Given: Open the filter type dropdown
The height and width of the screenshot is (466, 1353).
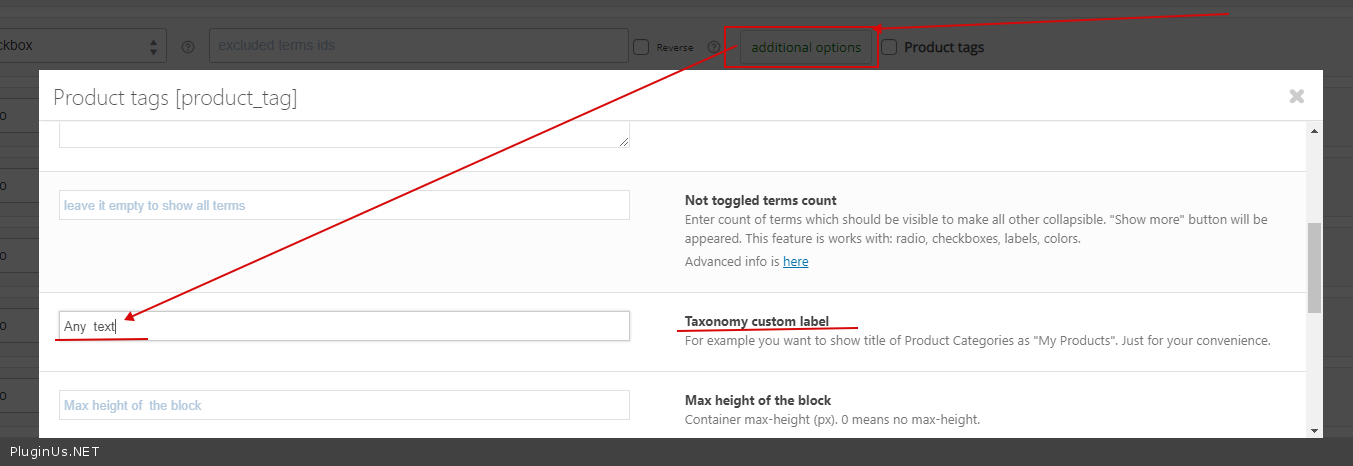Looking at the screenshot, I should click(80, 45).
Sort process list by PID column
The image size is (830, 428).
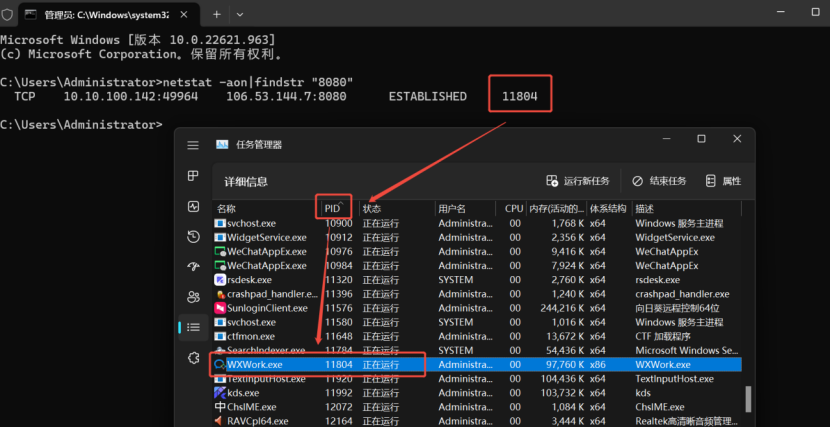[333, 208]
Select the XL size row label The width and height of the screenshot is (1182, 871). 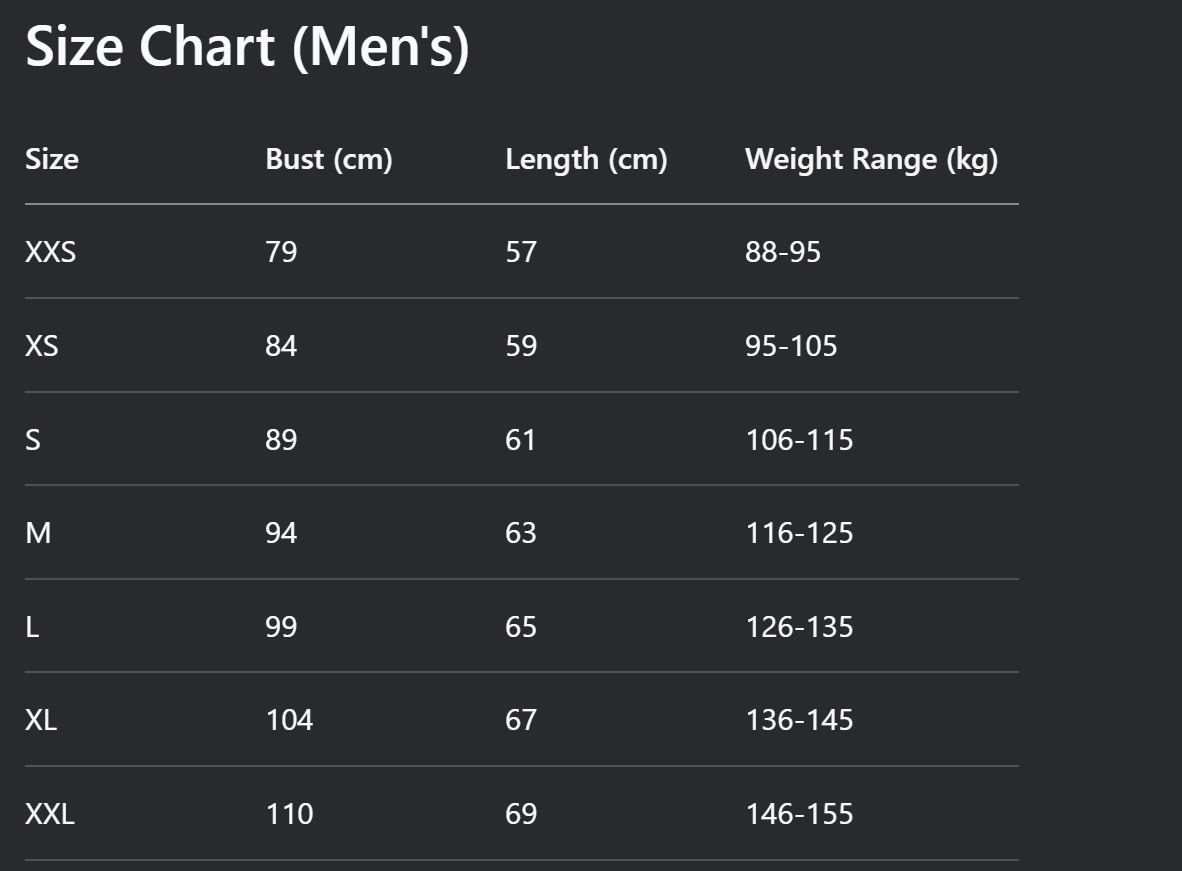tap(41, 720)
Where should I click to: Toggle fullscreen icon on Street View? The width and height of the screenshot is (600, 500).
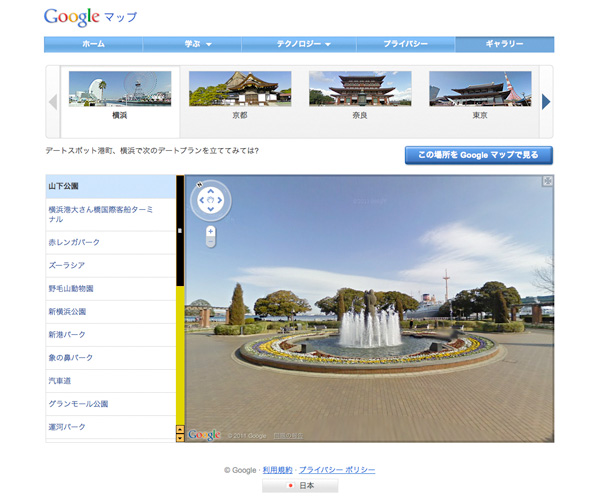tap(547, 181)
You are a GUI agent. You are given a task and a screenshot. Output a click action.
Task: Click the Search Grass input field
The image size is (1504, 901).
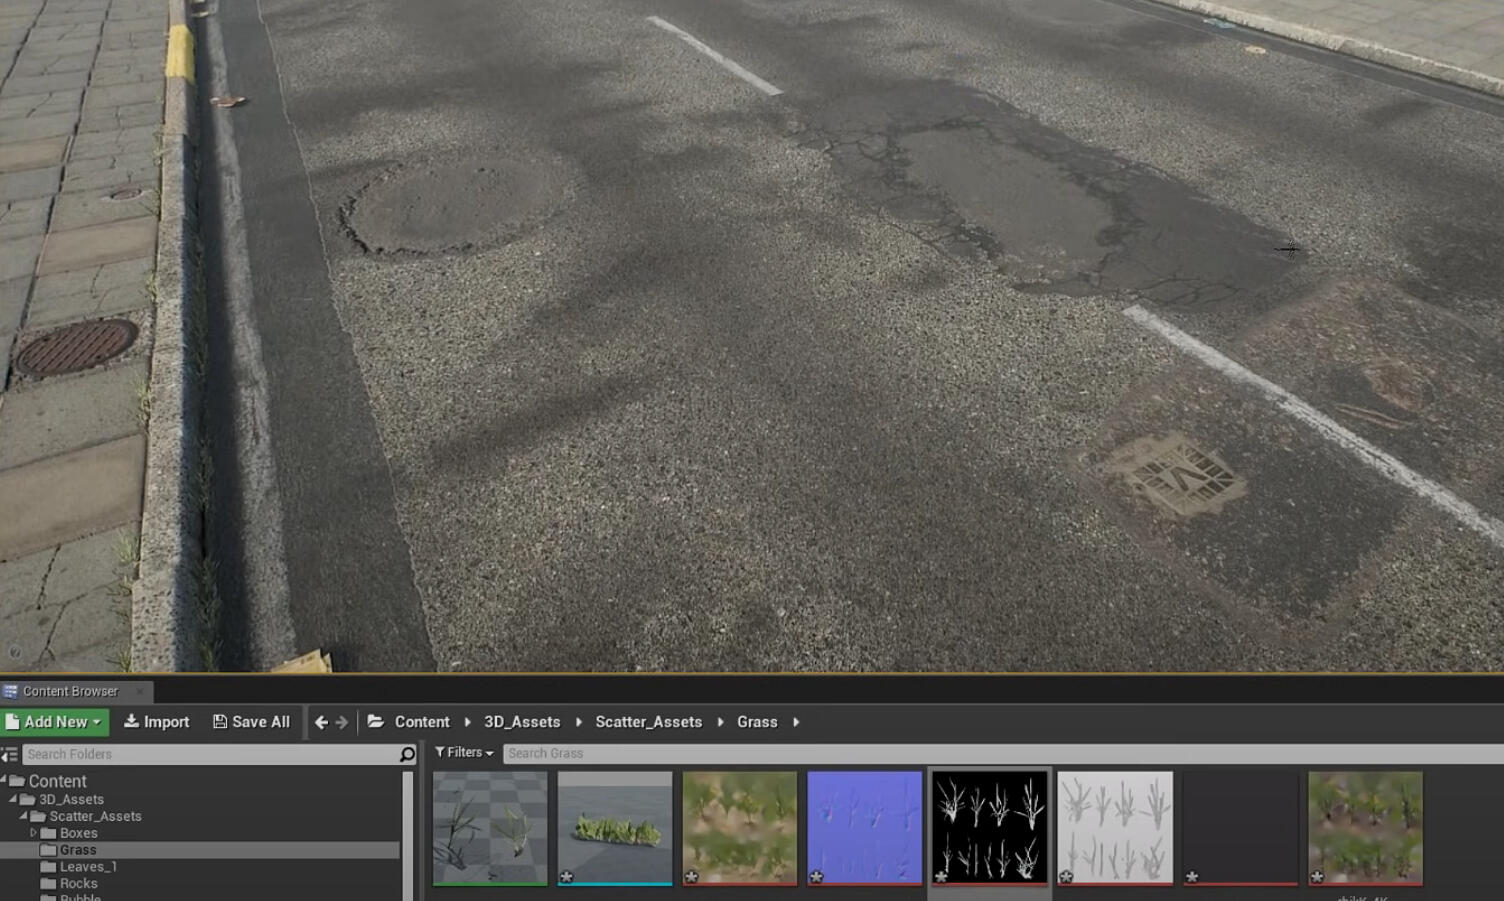(x=1000, y=753)
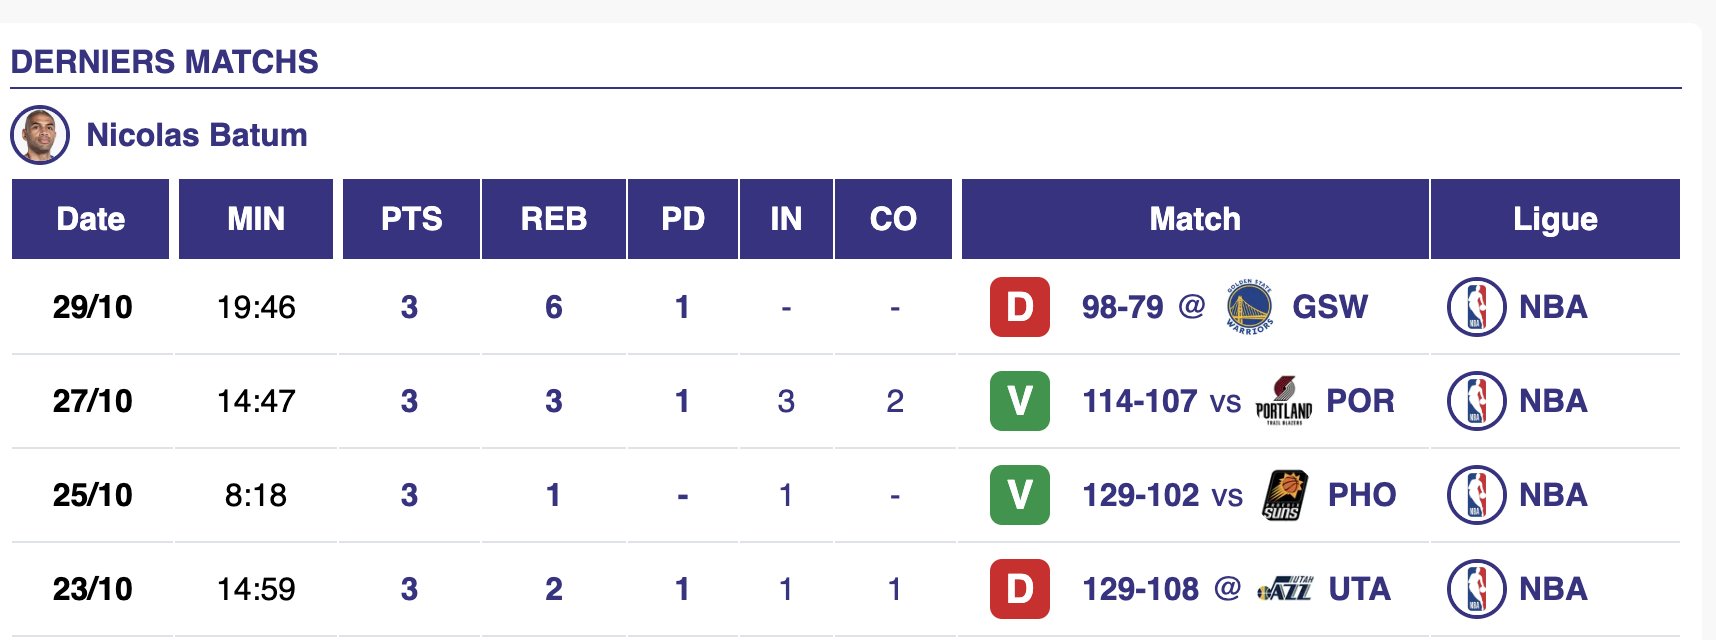Screen dimensions: 1716x640
Task: Click the Phoenix Suns logo
Action: (x=1284, y=495)
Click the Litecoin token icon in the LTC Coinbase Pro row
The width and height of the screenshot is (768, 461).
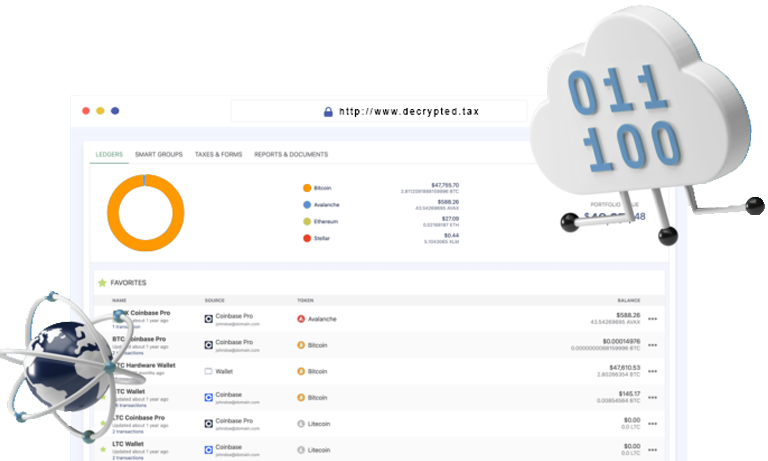point(300,423)
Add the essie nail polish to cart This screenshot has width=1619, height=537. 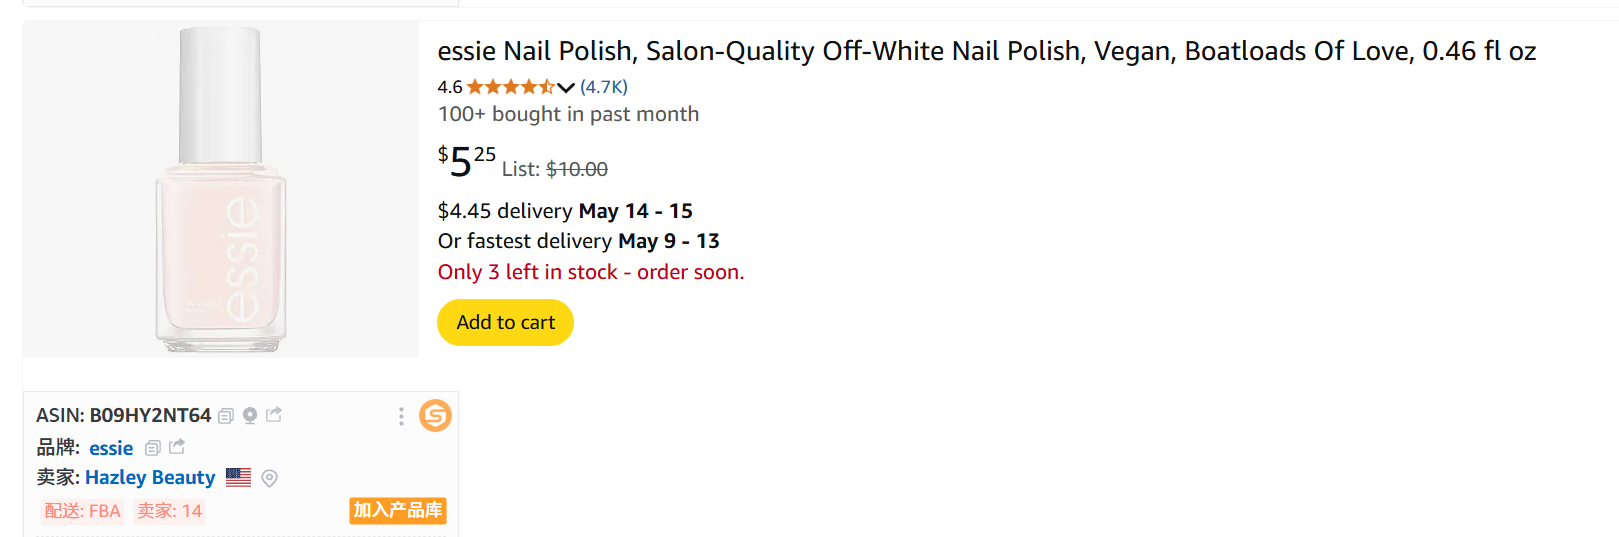pos(505,323)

________

**Work instructions:** What you return from the records above should be exactly everything from the line with "Task: Click the Search Grass input field" down to the line with "Click the Litecoin", both kept, and no pictures.

**Result for this task:**
Task: Click the Search Grass input field
The image size is (1504, 901).
(x=1000, y=753)
Screen dimensions: 1716x640
Task: Click the Phoenix Suns logo
Action: (x=1284, y=495)
Click the Litecoin token icon in the LTC Coinbase Pro row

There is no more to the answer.